White Hat Hackers Would Have Their Devices Destroyed Under the TPP - walterbell
http://motherboard.vice.com/read/white-hat-hackers-would-have-their-devices-destroyed-under-the-tpp?utm_s
======
tptacek
I don't understand the argument here.

The TPP is not itself a law. It's a meta-law, which commits its signatories to
enact actual enforceable laws based on the framework established in the
treaty.

No device can be destroyed "under the TPP". The TPP instead demands that its
signatories enact laws so that they have a judicial process whose remedies can
potentially include the destruction of devices. The TPP hasn't even been
ratified yet, let alone enabled by law.

This seems like hair-splitting, but I don't think it is. I think the question
of what impact TPP will have on security research depends entirely on what the
enabling laws for the TPP look like in each country.
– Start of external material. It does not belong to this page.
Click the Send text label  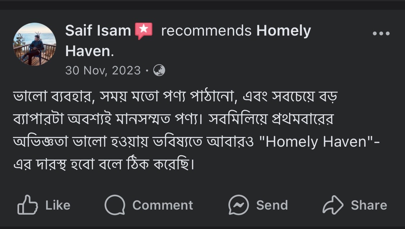272,206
In the US, our laws
already cordon off security and interoperability research from anti-
circumvention enforcement.

The TPP itself also acknowledges non-infringing use. First, note that the Vice
article selectively quotes the leaked TPP text, which does not demand
destruction of "anti-circumvention devices", but rather of devices engaged in
_prohibited activity_. The TPP does not demand a prohibition on security
research. Further, the TPP earlier (QQ.G.17) binds each party to balance IP
law with fair use for criticism, comment, and research.

I'm not arguing that the TPP IP law is going to be a good thing for security
research. It probably won't be (at least, not outside the US). But it's too
early to know what it's impact is going to be, and certainly to early to say
that it's going to result in the confiscation of security researcher laptops.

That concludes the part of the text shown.